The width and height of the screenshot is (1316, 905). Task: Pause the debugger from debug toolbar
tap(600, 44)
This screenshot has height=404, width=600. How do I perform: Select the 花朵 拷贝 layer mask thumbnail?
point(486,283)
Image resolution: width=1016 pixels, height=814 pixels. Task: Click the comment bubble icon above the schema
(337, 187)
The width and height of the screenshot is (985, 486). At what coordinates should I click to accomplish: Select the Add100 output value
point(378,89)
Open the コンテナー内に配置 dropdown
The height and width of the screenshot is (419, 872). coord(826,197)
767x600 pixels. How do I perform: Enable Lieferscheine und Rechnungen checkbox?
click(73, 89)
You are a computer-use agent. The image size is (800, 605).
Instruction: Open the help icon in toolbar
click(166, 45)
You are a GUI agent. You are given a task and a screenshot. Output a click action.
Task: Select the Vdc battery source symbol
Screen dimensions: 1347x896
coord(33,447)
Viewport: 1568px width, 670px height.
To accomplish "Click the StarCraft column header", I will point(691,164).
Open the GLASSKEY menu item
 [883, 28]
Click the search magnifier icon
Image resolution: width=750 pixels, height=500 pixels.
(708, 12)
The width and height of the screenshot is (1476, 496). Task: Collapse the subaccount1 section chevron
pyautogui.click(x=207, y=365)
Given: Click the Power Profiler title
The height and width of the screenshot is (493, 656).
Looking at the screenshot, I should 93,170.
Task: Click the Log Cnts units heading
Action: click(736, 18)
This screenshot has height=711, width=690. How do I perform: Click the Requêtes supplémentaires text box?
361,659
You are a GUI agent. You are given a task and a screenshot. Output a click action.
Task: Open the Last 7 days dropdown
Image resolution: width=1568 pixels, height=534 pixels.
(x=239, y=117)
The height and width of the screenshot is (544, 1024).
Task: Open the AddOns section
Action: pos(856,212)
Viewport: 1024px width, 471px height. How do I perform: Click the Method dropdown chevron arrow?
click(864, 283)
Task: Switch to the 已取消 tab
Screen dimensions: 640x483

What you are asked to do: Please reproduce all of the material exactly.

Exercise response:
The width and height of the screenshot is (1316, 905). Task: Pause the debugger from debug toolbar
tap(600, 44)
This screenshot has height=404, width=600. How do I perform: Select the 花朵 拷贝 layer mask thumbnail?
point(486,283)
Image resolution: width=1016 pixels, height=814 pixels. Task: Click the comment bubble icon above the schema
(337, 187)
The width and height of the screenshot is (985, 486). At what coordinates should I click to accomplish: Select the Add100 output value
point(378,89)
Open the コンテナー内に配置 dropdown
The height and width of the screenshot is (419, 872). coord(826,197)
767x600 pixels. How do I perform: Enable Lieferscheine und Rechnungen checkbox?
click(73, 89)
You are a computer-use agent. The image size is (800, 605).
Instruction: Open the help icon in toolbar
click(166, 45)
You are a GUI agent. You are given a task and a screenshot. Output a click action.
Task: Select the Vdc battery source symbol
Screen dimensions: 1347x896
coord(33,447)
Viewport: 1568px width, 670px height.
To accomplish "Click the StarCraft column header", I will point(691,164).
Open the GLASSKEY menu item
 [883, 28]
Click the search magnifier icon
Image resolution: width=750 pixels, height=500 pixels.
(708, 12)
The width and height of the screenshot is (1476, 496). Task: Collapse the subaccount1 section chevron
pyautogui.click(x=207, y=365)
Given: Click the Power Profiler title
The height and width of the screenshot is (493, 656).
Looking at the screenshot, I should 93,170.
Task: Click the Log Cnts units heading
Action: click(736, 18)
This screenshot has height=711, width=690. How do I perform: Click the Requêtes supplémentaires text box?
361,659
You are a GUI agent. You are given a task and a screenshot. Output a click action.
Task: Open the Last 7 days dropdown
Image resolution: width=1568 pixels, height=534 pixels.
(x=239, y=117)
The height and width of the screenshot is (544, 1024).
Task: Open the AddOns section
Action: pos(856,212)
Viewport: 1024px width, 471px height. How do I perform: Click the Method dropdown chevron arrow?
click(864, 283)
Task: Switch to the 已取消 tab
Screen dimensions: 640x483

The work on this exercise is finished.